An additional $30 billion of the total spending “could again turn into waste if the host governments are unable or unwilling to sustain U.S.-funded projects after our involvement ends,” co-chairmen Christopher Shays and Michael Thibault wrote in a Washington Post column today.
“Those sobering but conservative numbers” reflect dollars wasted “through poor planning, vague and shifting requirements, inadequate competition, substandard contract management and oversight and subpar performance or outright misconduct by some contractors and federal employees,” they wrote.
Shays and Thibault highlighted the key findings of the panel’s final report scheduled for release Aug. 31.
The commission’s findings build on those of Special Inspector General For Iraq Reconstruction Stuart Bowen. He’s estimated that between 2003 and 2009 as much as $4 billion of the $21 billion Congress approved since 2003 for Iraq reconstruction has been wasted on excessive payments to contractors and poorly designed facilities.
The commission was established by the fiscal 2008 defense bill at the insistence of Senate Armed Services Committee members James Webb of Virginia and Claire McCaskill of Missouri. Both remain on the panel and are in position to push as amendments to the pending fiscal 2012 defense budget some of the 15 commission’s recommendations.
‘Not an Attack’
One recommendation calls for setting up a permanent inspector general’s office for wartime contracting staffed by a team of investigative personnel ready to deploy “to monitor preparedness” to enter into contracts.

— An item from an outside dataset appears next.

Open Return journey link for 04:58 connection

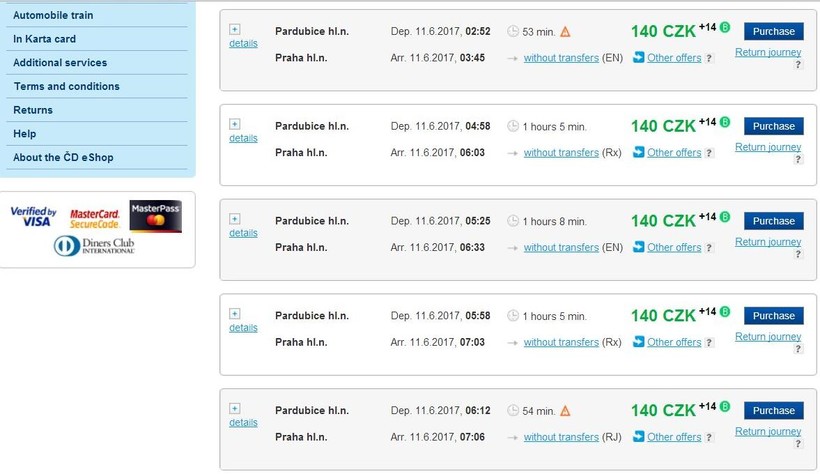tap(768, 147)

Shays and Thibault wrote the final report “is not an attack on contractors.”
“In general, contractors have provided essential and effective support to U.S. personnel but the costs have been excessive, largely because of a shrunken federal acquisition workforce and lack of effective planning to use contractors and the discipline of competition,” they wrote.
Pentagon spokesman Colonel David Lapan told reporters today he wouldn’t directly comment on the report’s findings until it is released and officials review it.
The commission is one of many independent bodies to make recommendations, Lapan said.
“We are well aware of some of the deficiencies over the years in how we worked contracts,” he said. “We have worked hard over those years to try and correct those deficiencies when we come across them.”